Elizabeth doesn’t want to deal with the drama anymore, so she decides to run away. Only she sucks at running away, because she only goes as far as Enid’s house, and writes letters telling her family she’s with a friend, so they automatically figure out where she is. But this does lead to the Wakefields all having a conversation, and Jessica and Steven apologizing, and Alice assuring Elizabeth that she would have left even without her role in the situation (or maybe something not quite so harsh).
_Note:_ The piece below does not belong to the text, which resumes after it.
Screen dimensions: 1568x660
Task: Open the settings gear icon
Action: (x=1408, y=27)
Then Jessica pulls a twin switch, pretending to be Elizabeth to get back together with Todd, then having Elizabeth switch places with her.
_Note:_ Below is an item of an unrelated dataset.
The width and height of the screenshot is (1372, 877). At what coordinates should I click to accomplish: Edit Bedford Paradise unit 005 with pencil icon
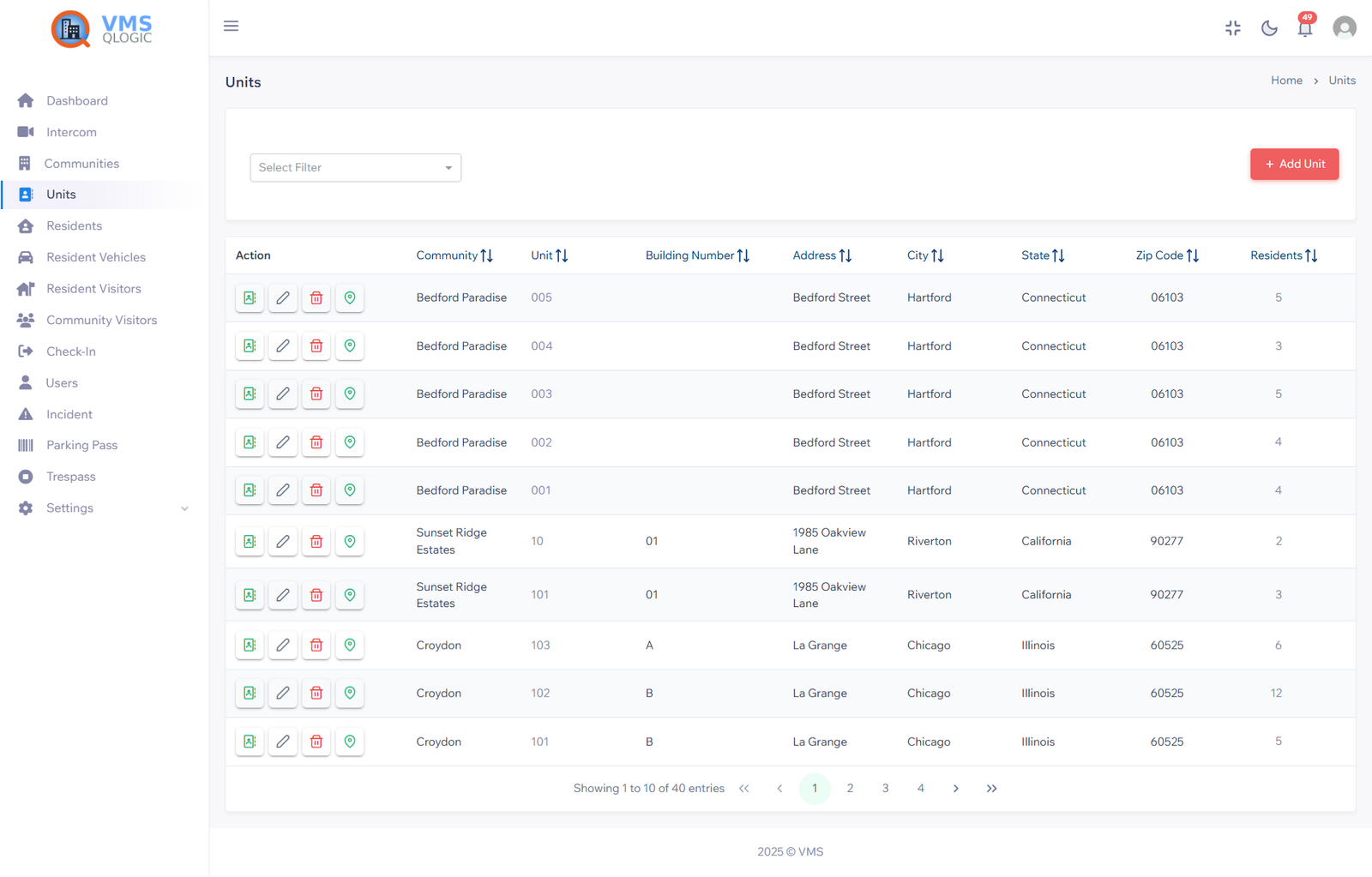point(282,297)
Jessica’s having issues of her own – Alice got a huge phone bill and Jessica had to confess that she’s been calling that teen chat line and racking up hundreds of dollars. Alice suspends her allowance, so Jessica plays Mommy against Daddy, first asking Ned to fight the punishment, then getting money out of him for a new outfit. She needs this outfit because she wants to go out with Charlie, the guy she’s been talking to on the chat line who doesn’t seem to want to meet her.

When she does meet him, he’s boring, and completely different from the guy she talked to. That’s because he’s not actually Charlie, he’s Charlie’s friend Brook. Charlie confesses that he pulled a Truth About Cats and Dogs because he doesn’t think he’s good-looking enough for Jessica. (Turns out he’s right, at least in her book.) Jessica sets up a double-date with herself, the two guys, and Amy, so she can be seen in public with an uggo and not feel bad about it. But Brook, Charlie, and Amy all ignore her, so she decides she’s done with men. Yay, Jessica’s going to be a lesbian! No, not quite – she’s going to focus on Ned’s campaign for mayor so that when her father’s running the city, everyone will have to pay attention to her.
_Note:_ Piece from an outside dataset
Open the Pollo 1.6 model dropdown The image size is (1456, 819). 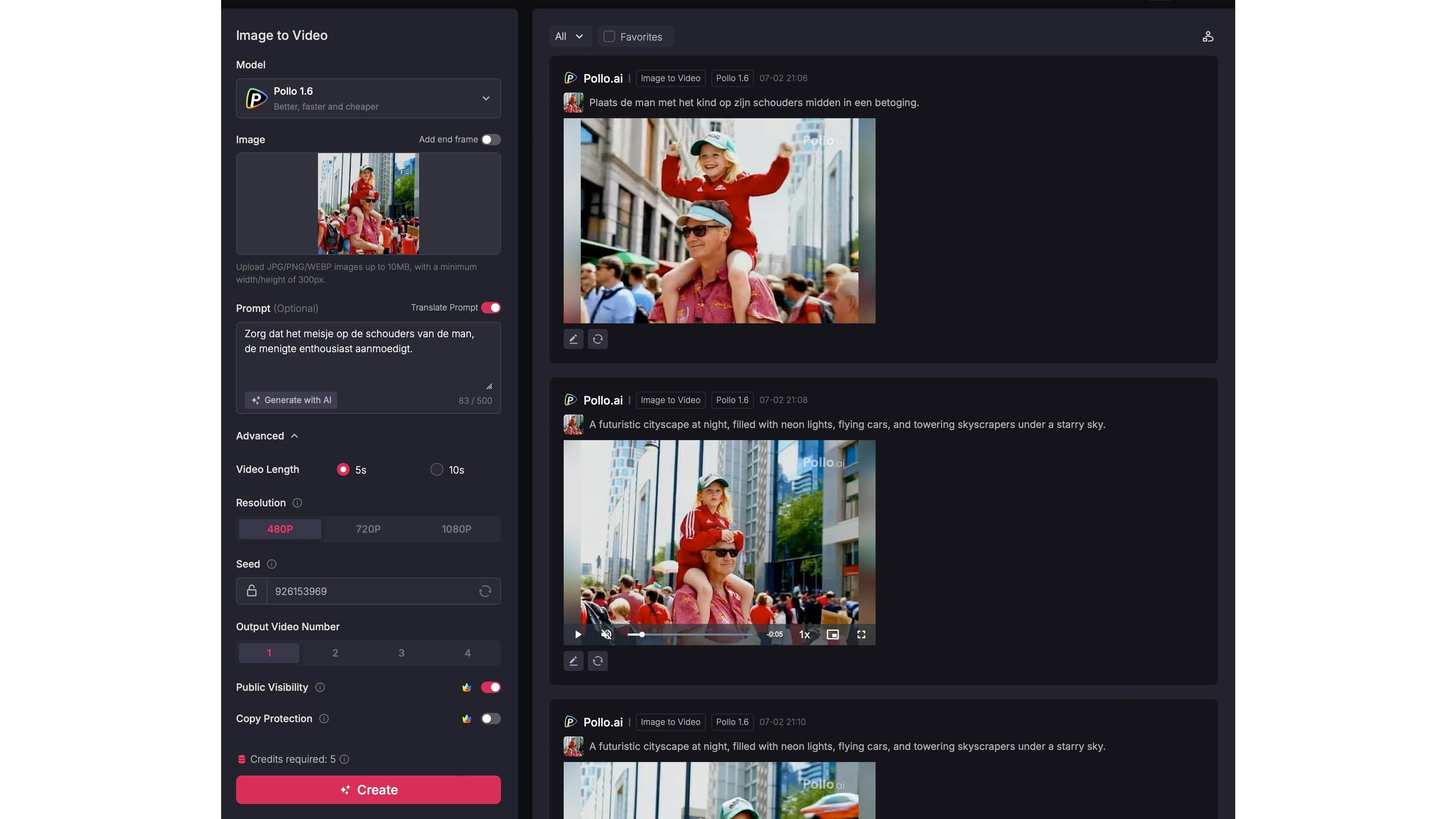point(368,98)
Thoughts: Elizabeth thinks something about her makes people mad at her. So I guess she’s been reading about herself on the Internet. (Actually, as the post title says, I felt bad for her in this book. She’s clearly struggling with her parents’ separation, and her family is no help. Not to mention Jessica and Steven are horrible to her.)

Lila has a rule that she never loans money to friends. I’m sure she loans to strangers and casual acquaintances all the time, though.

Really, Amy? You want to go from Bruce to Todd? You know he’s just going to talk about Elizabeth the whole time. (“Elizabeth always cut my meat up for me.” “Elizabeth and I always fed each other dessert.” “You just don’t throw a fork at my head the same way Elizabeth used to.”)

3 Comments »

  1. corina said,

    “Yay, Jessica’s going to be a lesbian!”

    I almost killed myself laughing at this one! It’s brilliant 😀

  2. Kate said,

    I like the tear wipe on the cover. So poignant.

  3. Lara said,

    “You just don’t throw a fork at my head the same way Elizabeth used to.”

    I’m here at work, trying hard not to be caught, while reading blogs. but i can’t help laughing at this.